Our reaction may be irrational and atavistic, but it is no less real for that. If we were looking at the past year logically, we would see that the private sector often succeeded where state bureaucracies failed. Public Health England, Ofqual, NHS procurement and a hundred other agencies were unable to discharge their basic functions. But Tesco kept its shelves full, Amazon expanded to meet our demand and Pfizer found a vaccine.

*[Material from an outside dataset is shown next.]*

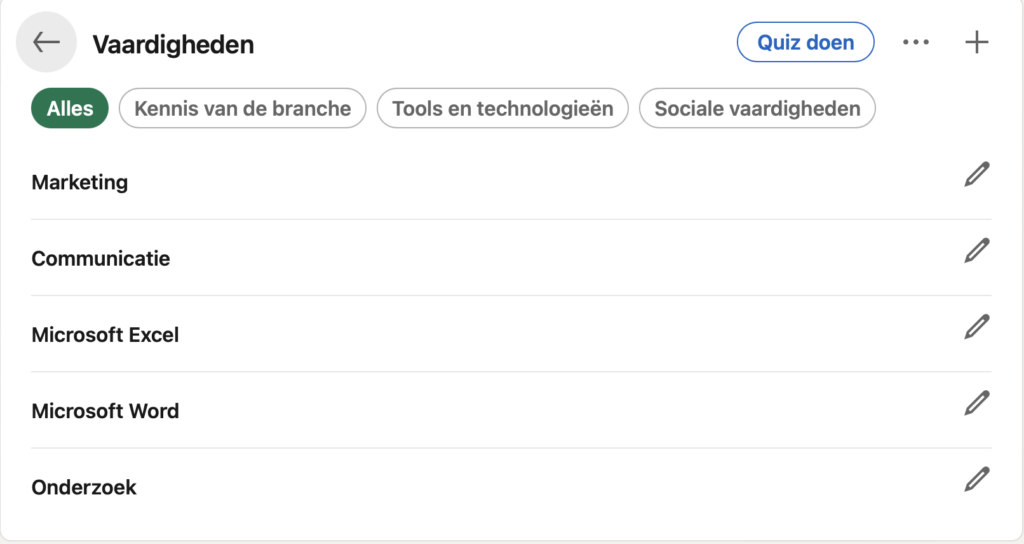Screen dimensions: 1024x544
Task: Open the Onderzoek skill entry
Action: coord(84,488)
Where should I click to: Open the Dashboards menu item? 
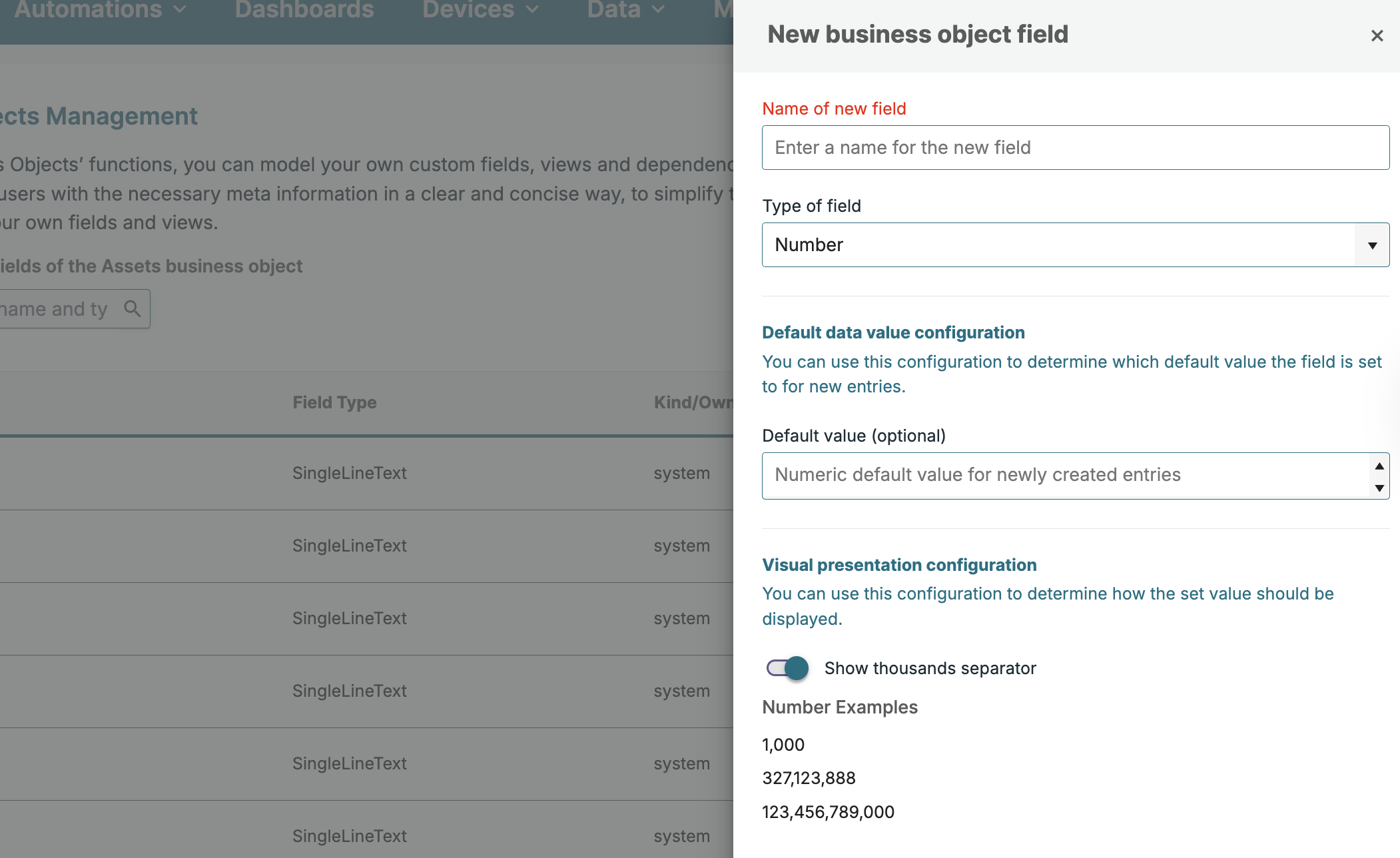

The trouble is that we rarely think logically in a crisis. We instead fall back our Stone Age instincts, turning inwards, sticking to our tribe and demanding strong leadership. There might be a perfectly rational case to the effect that, for example, rising unemployment and falling wages make it impossible to keep increasing the minimum wage. But find me a politician who is prepared, in the current climate, to articulate that case. There might be an argument that a diminished private sector cannot continue to fund the public sector as though nothing had happened, and that the pain of lower wages should be spread. But, again, find me any MP who is prepared to explain that there is no money to Give Our NHS Heroes A Pay Rise.
We have won the right to make different decisions outside the EU. But the Coronavirus has diminished our appetite to exercise that right, just as it has made the need for reform more urgent.
Still, one way or another, change is coming. To succeed outside the EU, we need to be fitter, leaner and more globally engaged. The only question is whether we make the necessary decision now, or whether we wait to have our hand forced by economic reality.